Back when I posted my photoset from WordCamp Minneapolis 2013, rather than performing any post processing, I just uploaded the full images from my camera’s SD card. Normally, I would open up the Gimp and reduce the resolution by 50% and then crop to a 3:2 or 16:10 ratio depending on what was appropriate for the images. This produces small files that are easy for the server to handle.
Since WordPress generally does a good job generating the image sizes it needs, I didn’t worry about uploading the full, unreduced images. Normally, the end users would never see the full size images, so no harm, right? Wrong. At least if you use Jetpack.
If you use the tiled gallery feature in Jetpack (like I do on this site) you end up using the WordPress.com CDN. Unfortunately, Jetpack tries to load the full image size when caching for the tiled gallery. Trying to pull 50 or so images, at 1 MiB to 2 MiB a piece to cache didn’t work too well. Naturally, Jetpack could do things slightly more intelligently and request for the closest, already existing, image size to be used, but that’s a topic for another day.

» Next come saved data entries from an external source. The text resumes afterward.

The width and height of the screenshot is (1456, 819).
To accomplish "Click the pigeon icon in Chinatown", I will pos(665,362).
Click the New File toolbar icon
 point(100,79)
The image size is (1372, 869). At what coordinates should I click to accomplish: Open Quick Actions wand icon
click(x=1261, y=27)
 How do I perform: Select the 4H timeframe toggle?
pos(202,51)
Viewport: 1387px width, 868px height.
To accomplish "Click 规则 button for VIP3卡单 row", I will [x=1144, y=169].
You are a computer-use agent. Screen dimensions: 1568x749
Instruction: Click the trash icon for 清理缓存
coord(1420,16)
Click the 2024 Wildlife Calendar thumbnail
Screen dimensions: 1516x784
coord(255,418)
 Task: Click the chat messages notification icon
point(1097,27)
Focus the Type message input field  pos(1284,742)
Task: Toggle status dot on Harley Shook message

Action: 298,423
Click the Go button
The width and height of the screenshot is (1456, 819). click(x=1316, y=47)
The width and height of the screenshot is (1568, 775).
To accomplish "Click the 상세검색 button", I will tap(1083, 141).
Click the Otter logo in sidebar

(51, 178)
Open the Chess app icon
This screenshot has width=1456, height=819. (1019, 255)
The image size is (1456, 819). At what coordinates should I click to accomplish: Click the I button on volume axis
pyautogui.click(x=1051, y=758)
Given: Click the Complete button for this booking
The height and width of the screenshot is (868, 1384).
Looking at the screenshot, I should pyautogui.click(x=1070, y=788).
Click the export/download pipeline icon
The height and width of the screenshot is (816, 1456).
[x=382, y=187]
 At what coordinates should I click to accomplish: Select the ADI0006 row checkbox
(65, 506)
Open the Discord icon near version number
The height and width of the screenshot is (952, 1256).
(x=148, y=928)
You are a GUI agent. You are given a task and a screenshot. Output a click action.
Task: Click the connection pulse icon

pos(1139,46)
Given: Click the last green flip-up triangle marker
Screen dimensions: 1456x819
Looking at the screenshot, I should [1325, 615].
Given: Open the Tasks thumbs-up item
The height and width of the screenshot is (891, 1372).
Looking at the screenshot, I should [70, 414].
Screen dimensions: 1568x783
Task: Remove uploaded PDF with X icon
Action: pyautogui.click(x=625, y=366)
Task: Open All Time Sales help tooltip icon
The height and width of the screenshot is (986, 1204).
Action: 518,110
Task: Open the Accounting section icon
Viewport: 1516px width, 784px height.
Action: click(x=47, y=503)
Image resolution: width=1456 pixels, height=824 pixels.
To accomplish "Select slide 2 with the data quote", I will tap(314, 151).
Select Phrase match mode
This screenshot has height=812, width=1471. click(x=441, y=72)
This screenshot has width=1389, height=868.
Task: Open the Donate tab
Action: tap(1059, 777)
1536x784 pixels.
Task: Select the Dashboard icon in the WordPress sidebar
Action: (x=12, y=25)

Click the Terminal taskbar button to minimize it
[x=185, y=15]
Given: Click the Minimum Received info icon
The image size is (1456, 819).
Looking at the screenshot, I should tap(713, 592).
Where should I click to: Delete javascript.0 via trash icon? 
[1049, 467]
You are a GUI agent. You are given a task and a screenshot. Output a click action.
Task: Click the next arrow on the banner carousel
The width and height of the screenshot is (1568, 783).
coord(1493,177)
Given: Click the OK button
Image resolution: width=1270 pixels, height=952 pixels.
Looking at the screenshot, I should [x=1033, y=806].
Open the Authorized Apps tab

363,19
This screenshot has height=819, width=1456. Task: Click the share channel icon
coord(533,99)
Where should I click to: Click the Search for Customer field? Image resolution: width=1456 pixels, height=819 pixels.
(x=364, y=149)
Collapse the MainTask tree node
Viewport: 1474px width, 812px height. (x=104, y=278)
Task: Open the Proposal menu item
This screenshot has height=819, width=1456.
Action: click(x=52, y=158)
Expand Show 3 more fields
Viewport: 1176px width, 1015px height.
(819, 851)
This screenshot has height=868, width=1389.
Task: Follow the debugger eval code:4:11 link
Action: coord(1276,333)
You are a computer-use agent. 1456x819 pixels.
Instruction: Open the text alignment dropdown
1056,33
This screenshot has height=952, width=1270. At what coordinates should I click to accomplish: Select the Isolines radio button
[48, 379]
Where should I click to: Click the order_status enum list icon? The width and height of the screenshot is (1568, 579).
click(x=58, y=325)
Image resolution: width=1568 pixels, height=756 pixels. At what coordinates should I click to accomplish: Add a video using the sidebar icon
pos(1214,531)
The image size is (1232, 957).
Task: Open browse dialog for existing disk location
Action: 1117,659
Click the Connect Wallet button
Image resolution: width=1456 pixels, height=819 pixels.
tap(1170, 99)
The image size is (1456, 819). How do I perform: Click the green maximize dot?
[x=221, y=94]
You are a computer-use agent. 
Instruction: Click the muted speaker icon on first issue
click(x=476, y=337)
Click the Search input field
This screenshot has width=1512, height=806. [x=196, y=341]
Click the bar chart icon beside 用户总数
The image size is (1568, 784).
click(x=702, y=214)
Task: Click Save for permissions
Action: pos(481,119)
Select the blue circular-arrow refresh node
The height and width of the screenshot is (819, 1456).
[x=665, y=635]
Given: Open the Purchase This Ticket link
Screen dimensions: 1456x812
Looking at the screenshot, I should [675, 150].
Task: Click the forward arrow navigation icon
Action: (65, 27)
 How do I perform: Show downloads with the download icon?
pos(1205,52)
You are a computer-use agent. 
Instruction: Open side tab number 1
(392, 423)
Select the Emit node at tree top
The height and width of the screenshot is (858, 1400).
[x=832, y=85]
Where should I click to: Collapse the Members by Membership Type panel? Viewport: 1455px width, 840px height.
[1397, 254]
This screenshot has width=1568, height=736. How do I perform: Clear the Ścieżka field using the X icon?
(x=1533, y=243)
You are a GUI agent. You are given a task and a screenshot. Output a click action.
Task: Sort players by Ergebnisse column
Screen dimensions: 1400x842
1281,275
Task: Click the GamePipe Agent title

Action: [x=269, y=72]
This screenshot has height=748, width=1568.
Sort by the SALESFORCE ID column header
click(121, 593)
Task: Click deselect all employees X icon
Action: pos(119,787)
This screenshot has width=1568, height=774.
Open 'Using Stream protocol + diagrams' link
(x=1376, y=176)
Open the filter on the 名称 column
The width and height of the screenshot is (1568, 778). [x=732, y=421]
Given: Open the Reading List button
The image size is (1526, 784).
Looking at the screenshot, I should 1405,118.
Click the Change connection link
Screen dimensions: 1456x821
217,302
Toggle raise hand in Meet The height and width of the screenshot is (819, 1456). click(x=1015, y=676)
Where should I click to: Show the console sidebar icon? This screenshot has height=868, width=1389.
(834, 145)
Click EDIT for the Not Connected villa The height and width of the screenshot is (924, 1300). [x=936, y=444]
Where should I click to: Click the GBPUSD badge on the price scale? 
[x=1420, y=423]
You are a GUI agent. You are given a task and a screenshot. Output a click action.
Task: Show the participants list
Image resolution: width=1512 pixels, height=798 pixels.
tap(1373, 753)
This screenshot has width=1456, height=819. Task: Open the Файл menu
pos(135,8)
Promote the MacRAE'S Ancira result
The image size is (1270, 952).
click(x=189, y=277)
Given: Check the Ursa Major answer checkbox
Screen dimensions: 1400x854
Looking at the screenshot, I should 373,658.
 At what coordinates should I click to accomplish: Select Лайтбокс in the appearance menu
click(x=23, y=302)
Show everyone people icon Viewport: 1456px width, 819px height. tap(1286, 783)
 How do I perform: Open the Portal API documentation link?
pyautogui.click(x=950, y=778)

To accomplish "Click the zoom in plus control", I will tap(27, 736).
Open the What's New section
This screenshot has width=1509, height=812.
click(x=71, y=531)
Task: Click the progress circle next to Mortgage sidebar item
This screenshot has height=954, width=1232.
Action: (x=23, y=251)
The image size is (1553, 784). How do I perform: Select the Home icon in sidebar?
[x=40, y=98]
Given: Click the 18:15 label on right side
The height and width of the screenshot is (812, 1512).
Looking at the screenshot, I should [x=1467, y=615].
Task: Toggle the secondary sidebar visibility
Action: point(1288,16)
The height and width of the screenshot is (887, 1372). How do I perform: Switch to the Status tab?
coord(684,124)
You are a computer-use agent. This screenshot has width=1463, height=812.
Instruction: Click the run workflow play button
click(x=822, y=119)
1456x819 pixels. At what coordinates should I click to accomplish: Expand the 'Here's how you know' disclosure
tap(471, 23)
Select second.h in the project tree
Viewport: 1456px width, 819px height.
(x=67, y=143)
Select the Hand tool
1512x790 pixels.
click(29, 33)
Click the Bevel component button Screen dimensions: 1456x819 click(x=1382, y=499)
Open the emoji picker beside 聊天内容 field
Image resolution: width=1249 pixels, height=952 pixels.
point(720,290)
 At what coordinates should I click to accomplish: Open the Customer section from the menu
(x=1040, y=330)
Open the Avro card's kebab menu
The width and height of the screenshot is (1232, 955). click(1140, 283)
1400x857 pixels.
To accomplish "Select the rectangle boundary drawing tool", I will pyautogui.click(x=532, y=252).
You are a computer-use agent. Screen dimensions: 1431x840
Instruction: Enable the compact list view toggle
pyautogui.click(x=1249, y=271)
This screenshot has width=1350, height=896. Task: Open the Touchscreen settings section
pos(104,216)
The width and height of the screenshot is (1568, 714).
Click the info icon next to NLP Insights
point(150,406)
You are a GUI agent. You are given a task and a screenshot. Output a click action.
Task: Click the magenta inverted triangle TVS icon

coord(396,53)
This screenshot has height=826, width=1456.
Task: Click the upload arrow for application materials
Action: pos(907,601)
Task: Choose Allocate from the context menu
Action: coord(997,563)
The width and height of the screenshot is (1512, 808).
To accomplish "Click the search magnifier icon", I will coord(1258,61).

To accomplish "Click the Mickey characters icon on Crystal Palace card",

To get things to play nicely I needed to reduce the ‘original’ file sizes. Thankfully, Weblogs.us has ImageMagick installed. Thus, fixing the issue was as simple as running:
convert P*.jpg -resize 50% \ -quality 88 \ -set filename:newsize '50_%t' '[filename:newsize].jpg';
Then, after inspecting the results, all that was left to do was to rename the 50_ prefixed files back to the original file name.